Dull Jack and Jill
july 31, 2000. You can see it from blocks away —
the marquee of the Coronet Theater, mauve against the
pale blue sky. For more than 50 years, the
self-proclaimed "crown jewel of the Bay Area
entertainment sphere" has adorned the top of the
hill on Geary Boulevard. But now, the newspapers tell
us, the old jewel has lost her luster. She is to be
plucked from her setting and replaced by the Goldman
Institute on Aging.
Preservationists and powers-that-be
are upset about her impending demise. Supervisor Gavin
Newsom has called a special meeting of the Small
Business, Economic Vitality and Consumer Services
Committee for August 4, in an attempt to prevent the few
remaining single-screen theaters from sharing her fate.
The League of Historic American Theaters, meeting in San
Francisco this week, will tour her premises.
Indeed, the Coronet deserves a moment
of our attention. Built in 1949 as the "lucky
seventh" in Samuel H. Levin’s San Francisco
Theaters group, the theater originally accommodated
2,100 movie-goers in style: viewers enjoyed "more
leg room plus larger seats," reported the Examiner,
with a choice of "Venetian red plush-backed"

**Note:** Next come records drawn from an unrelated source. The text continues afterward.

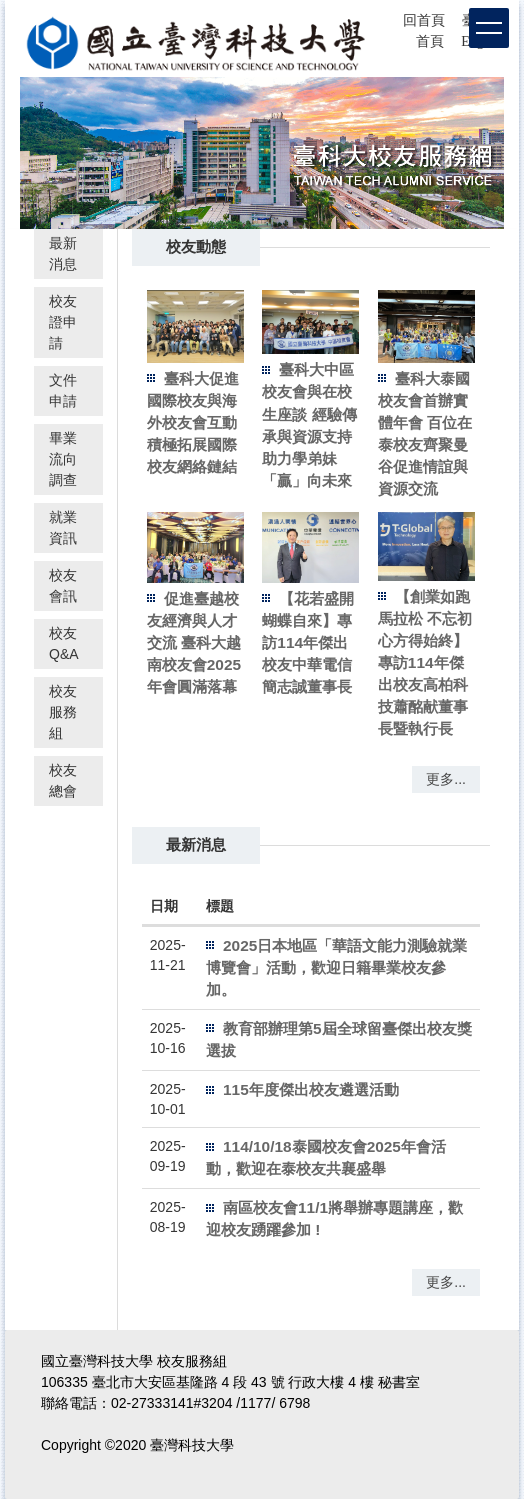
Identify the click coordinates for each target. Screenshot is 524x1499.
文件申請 (63, 390)
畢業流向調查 (63, 459)
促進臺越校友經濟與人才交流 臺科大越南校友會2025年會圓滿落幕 (194, 642)
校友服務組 (63, 712)
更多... (446, 779)
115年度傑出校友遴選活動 (311, 1089)
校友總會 (63, 780)
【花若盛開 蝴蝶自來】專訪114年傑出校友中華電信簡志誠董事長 (308, 642)
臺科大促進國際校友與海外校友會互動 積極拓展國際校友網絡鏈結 (193, 422)
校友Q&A (64, 643)
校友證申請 (63, 322)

loges or "opalescent green rocking chair type"
seats. The auditorium boasted gold murals in Arthurian
motifs and three layers of curtains in gold, silver, and
burgundy. Elsewhere, concern for customers’ comfort
created a 400-car parking lot and "a women’s
powder room said to rank with I. Magnin’s and Seals
Stadium for artistic décor."
The first movie in November 1949 was
"I Was a Male War Bride," which had opened at
the Fox two weeks before. San Francisco movie maven Jack
Tillmany observes that "in the beginning, [the
Coronet’s] place in the order of things was sort of an
upgraded Coliseum, not the prestige house it later would
become." The change came quickly. On December 26,
1956, notes Tillmany, "‘Around the World in 80
Days’ opened at the Coronet and played a total of 94
weeks, closing on October 19, 1958, during which time it
played in no other theater in the San Francisco Bay
Area; this still stands as the longevity record for any
single film in any single theater" in the city. The
Chronicle’s Peter Stack adds that George Lucas
"includes the Coronet on his personal list of
places to see films."
In other words, this jewel on the hill
has served us long and well, and deserves our gratitude.

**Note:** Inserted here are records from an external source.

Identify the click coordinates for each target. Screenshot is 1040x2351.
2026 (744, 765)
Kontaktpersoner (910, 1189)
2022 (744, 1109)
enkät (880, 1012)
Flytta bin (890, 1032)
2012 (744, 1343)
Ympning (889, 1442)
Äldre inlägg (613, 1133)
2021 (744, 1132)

Some of the outcry over its demolition resembles a
campaign to turn an old workhorse out to pasture instead
of dooming it to the glue factory. Some expresses a
simple sorrow over the destruction of a once-beautiful
building. But some mourns the loss of a meaningful
element in people’s lives, and here the
preservationists may be barking up the wrong tree. Or
marquee.
Listen to people’s reminiscences
about movie-going. For many decades in San Francisco —
and the rest of the United States — the movie palace
took center stage in community life. Inexpensive and
local, it offered a safe place for children to amuse
themselves. Part of the childhood experience was the
kiddie matinee. Older kids used it as a place to
socialize and be socialized. Families out on the town
went to the movies as a matter of course. So did adults.

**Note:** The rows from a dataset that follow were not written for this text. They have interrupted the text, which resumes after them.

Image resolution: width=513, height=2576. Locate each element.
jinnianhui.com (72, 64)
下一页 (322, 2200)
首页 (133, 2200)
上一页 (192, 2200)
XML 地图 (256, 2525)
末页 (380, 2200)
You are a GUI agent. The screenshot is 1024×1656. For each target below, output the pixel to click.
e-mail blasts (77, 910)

It’s easy to blame the decline of
movie attendance on the advent of television, the
monopolistic film distribution system, or the rise of
multiplexes. But the same thing has happened to bowling
alleys and skating rinks, which once served a similar
function in American family life. The Japantown Bowl is
only the latest casualty. They’re all disappearing.
The San Francisco phone book for 1949,
the year the Coronet opened, lists eight skating rinks,
including Winterland at Post and Steiner, "home of
the San Francisco Shamrocks, with hockey Wednesday and
Saturday nights"; today one rink in the city is
listed. In 1949 there were thirteen bowling alleys in
San Francisco; today most of the listings are for
facilities in Daly City. Thirty billiard parlors have
given way to ten.
What’s going on? The
"theater" listings offer a clue. In 1949 the
phone company lumped about 100 stage and screen
facilities together, with the movie theaters
predominating. Today movie listings, including porno
theaters, number about 30, while the number of
legitimate theaters has mushroomed. The message:
entertainment is for adults.
Just as the construction of live/work
lofts sends a signal of "No Children Wanted,"
so the organization of public leisure space says,
"Families Not Welcome." Particularly families
with little disposable income. How shortsighted to plan
for a city with no future! How suicidal! How boring.